The tour began with a show in Vancouver, Canada, a two show stop in Seattle and then an eight show eight day extravaganza spanning the length of California. It was during this marathon that the Stones attended a party hosted by Bill Graham at the Trident.

“We had a Rolling Stones party one Monday night when we were usually closed,” said Lozoff. “The owner called me in and put me behind the bar. We had a select menu, a couple of the prettier waitresses and that was the party. Bill Graham brought in about 35 people, and you know the place holds several hundred. Mick came up to the bar and asked for a margarita, I asked him if he had ever tried a Tequila Sunrise, he said no, I built him one and they started sucking them up. After that they took them all across the country.”
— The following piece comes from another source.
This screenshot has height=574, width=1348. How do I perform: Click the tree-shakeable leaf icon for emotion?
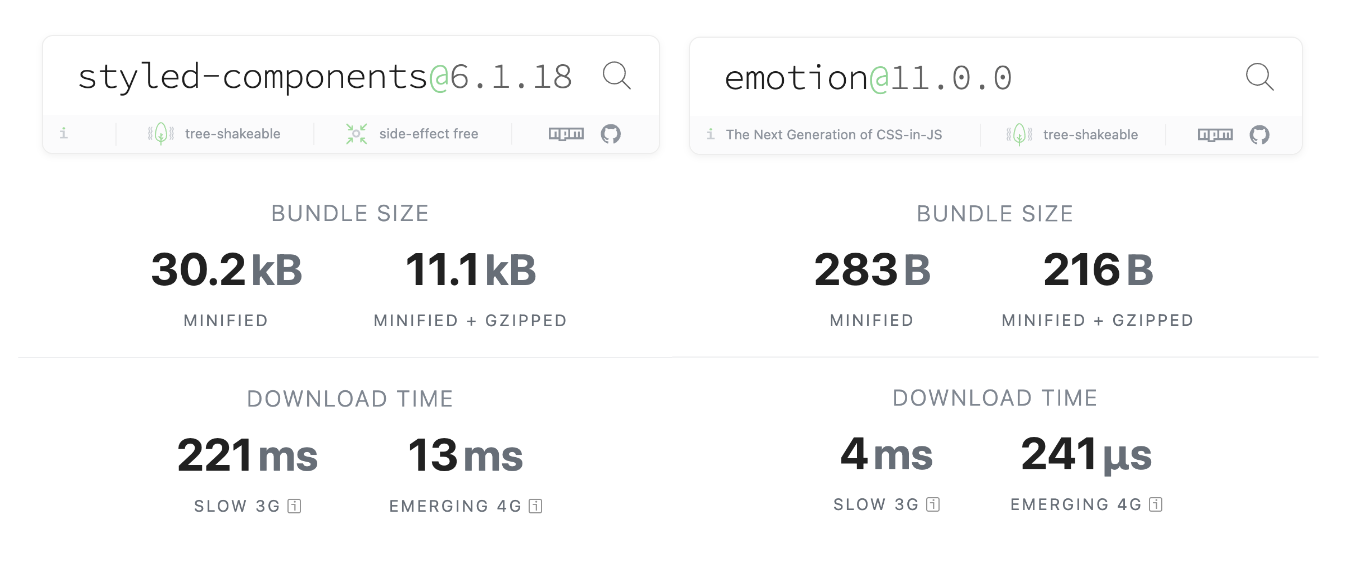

For those who doubt the veracity of this account I suggest they pick up Keith Richards’ book Life, published in October of 2010. Chapter Nine, sentence number one: “The ’72 tour was known by other names-the Cocaine and Tequila Sunrise tour…”

The following Tuesday, Bill Graham gave the Trident employees a block of tickets. “So, we all were at the Tuesday night program,” said Lozoff. Thursday night Lozoff was managing another bar, the Orphanage in San Francisco. Toots and the Maytalls were the headliners:

“The Stones came in after them for another party. We stayed open til six in the morning, even though we were supposed to close at 2. No one busted us. It was a nice party, kind of wild,” said Lozoff. “I know who had the keys to my office and who was partying,” he said. “The Stones were real discreet, they had their own set-up. They partied a little bit and they jammed a little bit. It was real nice.”

In 1973, Jose Cuervo seized on this new cocktail sensation and began marketing it in various print advertisements, eventually releasing it as one of their canned “club cocktails.”

“Lou, (the manager of the Trident) talked to the Cuervo people,” said Lozoff. “We were the biggest outlet in the United States, and they were talking to us – that recipe, with crème de cassis went on the back of bottles, and at one point our recipe made it on the back of the gold bottle.”

History would be kinder to this newer version of the Tequila Sunrise. In 1973 the Eagles released the song, “Tequila Sunrise” which cracked the Billboard top 100. In the liner notes of 2003’s The Very Best of the Eagles, Don Henley says, “I believe that was a Glenn title. I think he was ambivalent about it because he thought that it was a bit too obvious or too much of a cliché because of the drink that was so popular then.”

The album Desperado and the single were both released on April 17, 1973 after being recorded earlier that year at Island Studios in London. Although the song is not about the drink itself (it’s about drinking tequila until the sun comes up) Henley’s words gives us a great view into the drinks popularity at the time, less than nine months after the Stones’ tour.

Eventually the Trident closed and Lozoff moved to Hawaii where he opened the Blue Max nightclub (patterned on the Trident). After which he turned to computers and technology

“The new drinks I see these days I can’t relate to,” he says wistfully.

“But I have a million stories about the Trident, it was a fun time and I have no regrets.”

No regrets and one lasting legacy; the Tequila Sunrise. 

The Italian philosopher Giambattista Vico once wrote, “The criterion and rule of the true is to have made it,” which is a direct departure from Descartes belief that truth is verified through observation.